The setting up of municipal special purpose associations is also threatening the very existence of SMEs. This development is encouraged by municipal commercial law. At the end of the day, are councils not cutting off their own nose as this also reduces their business tax revenue?
As you asked your question from the point of view of councils, I’ll answer from the same perspective: in the end, they will have to see whether the profits made from their municipal business activities make up for the revenue lost as a result of receiving less business tax. The more important question here – from a regulatory point of view – is whether fair competition can still be guaranteed in view of the interest rate advantages for municipal financing and the assumption of municipal liability. Ultimately, the decisive factor will be whether or how the unconditional reliability of municipal claims can be upheld over the long term. We will have to debate this question at some time or other and this will inevitably have an impact on the competition surrounding public services. The bankruptcy of the Gera utilities company has shown, for example, that there are unknown factors lurking in some municipal calculations.

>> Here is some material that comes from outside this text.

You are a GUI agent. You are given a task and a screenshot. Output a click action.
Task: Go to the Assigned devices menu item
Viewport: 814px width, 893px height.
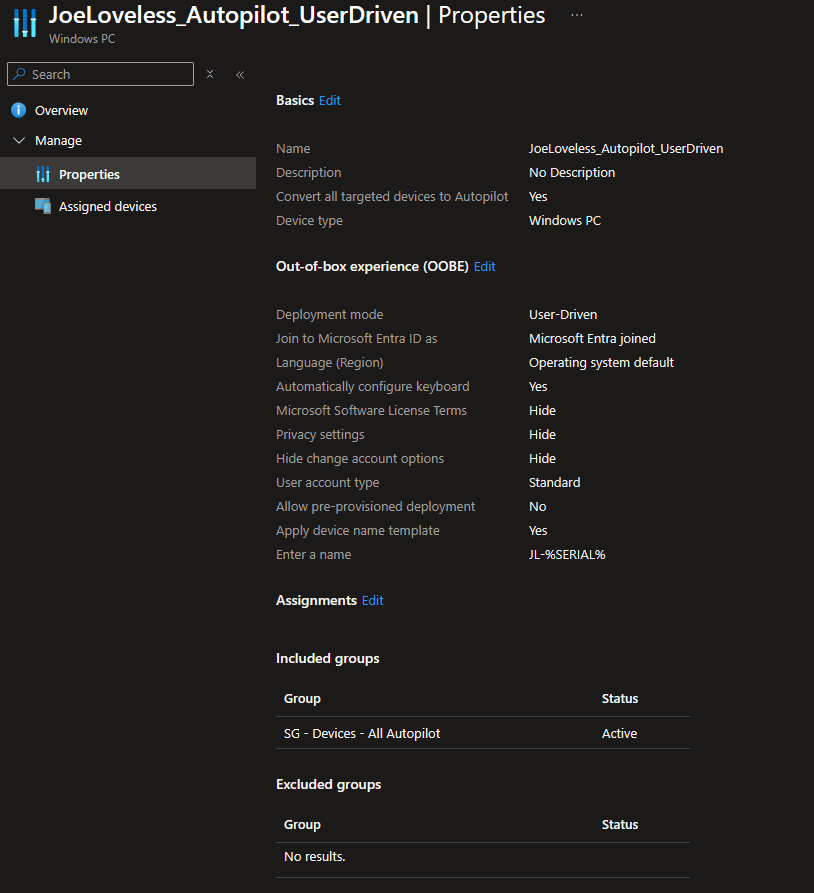(107, 206)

Mike Mohring: There are already a number of protective mechanisms in place for ensuring the subsidiarity principle of municipal business activities is observed. Local authorities and municipal supervisory bodies must take a critical look at themselves to see whether it has been applied with due diligence. There are signs that there is room for improvement here. Those areas, which must not adhere to the subsidiarity principle, should be checked frequently to see how sound they are. Municipal commercial laws, local regulations and financial regulations all limit municipal expansion in the German states. I believe there are two main points that need to be discussed at national level. Firstly: the cartel office keeps a close eye on prices but not on rates and charges. This is another point that could potentially distort competition besides the opportunities offered by the Value Added Tax Law. This is typically referred to as “Flucht in die Gebühren” where councils escape [Flucht] scrutiny by charging fees [Gebühren] rather than prices. Secondly: awarding in-house contracts to municipal companies without putting them out to tender means SMEs are excluded from this process. This not only puts these companies at a disadvantage but local residents as well because, if there is no competition, they will never know if the service could have been provided more cheaply.